Ce que j’observe sur le terrain, c’est que beaucoup de clients arrivent avec l’idée qu’il faut “tout passer en IP” parce que c’est plus moderne. C’est souvent vrai — mais pas toujours pertinent. Quand un entrepôt dispose de 200 mètres de câble coaxial en bon état, le remplacer par du RJ45 uniquement pour avoir un NVR représente un coût et des travaux qui ne se justifient pas si le DVR répond aux besoins.

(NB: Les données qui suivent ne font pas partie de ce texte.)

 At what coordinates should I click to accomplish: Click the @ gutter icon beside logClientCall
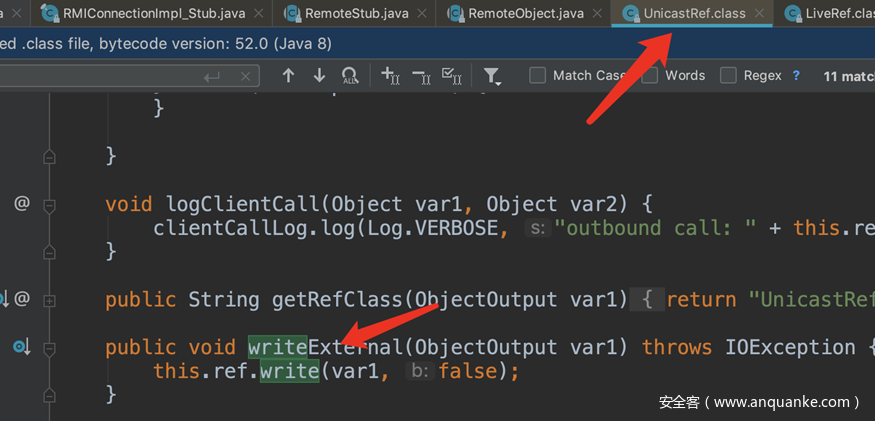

À l’inverse, je déconseille systématiquement le DVR pour les nouvelles installations. Les caméras IP 4K avec IA embarquée, la gestion PoE, la supervision à distance avancée — tout cela représente une valeur ajoutée réelle qui justifie le léger surcoût à l’installation. Et avec l’évolution des algorithmes d’analyse vidéo, les NVR modernes de Hikvision et Dahua permettent aujourd’hui des usages qui vont bien au-delà de la simple surveillance : comptage d’affluence, détection de comportements anormaux, gestion des flux de véhicules. Pour un commerce ou un site industriel, ce sont des outils qui peuvent transformer la vidéosurveillance en véritable outil de gestion opérationnelle.

FAQ — Questions fréquentes sur le NVR et le DVR

Le DVR (Digital Video Recorder) enregistre des signaux provenant de caméras analogiques ou HD-over-coax via câble coaxial, et réalise lui-même la conversion numérique du signal. Le NVR (Network Video Recorder) enregistre des flux vidéo déjà numérisés par des caméras IP, transmis via un réseau Ethernet. La différence est donc à la fois dans le type de caméras compatibles et dans l'architecture réseau utilisée.

En règle générale, non — les deux technologies sont incompatibles nativement. Un DVR n'accepte que des caméras analogiques ou HD-over-coax (HD-TVI, HD-CVI, AHD). Un NVR n'accepte que des caméras IP. Certains enregistreurs hybrides permettent de gérer les deux types de caméras simultanément, mais ils représentent une catégorie à part et ne remplacent pas une réflexion sur l'architecture souhaitée.

Pas nécessairement. Dans une construction neuve, les deux technologies sont comparables en coût global. Dans un bâtiment existant câblé en coaxial, le DVR est moins cher car il réutilise l'infrastructure. Dans un bâtiment sans câblage préexistant, le NVR avec PoE peut être plus économique grâce à la réduction du câblage (un seul câble RJ45 par caméra pour l'image et l'alimentation). Le coût dépend surtout du contexte d'installation.

Les DVR modernes compatibles avec les formats HD-over-coax (HD-TVI chez Hikvision, HD-CVI chez Dahua) supportent des caméras jusqu'à 8 mégapixels (4K). C'est une résolution tout à fait correcte pour la majorité des usages. En revanche, les caméras IP de dernière génération dépassent cette limite (12 MP, 20 MP sur certains modèles spécialisés), ce qui positionne le NVR en avance sur ce critère.

Oui, les deux types d'enregistreurs proposent un accès à distance, généralement via une application mobile (Hik-Connect pour Hikvision, DMSS ou Smart PSS pour Dahua). Le NVR offre toutefois une expérience à distance plus fluide grâce à l'architecture IP native, et permet une intégration plus poussée avec les systèmes de supervision centralisée. Dans les deux cas, une configuration réseau correcte et des mesures de cybersécurité adaptées sont indispensables pour sécuriser cet accès à distance.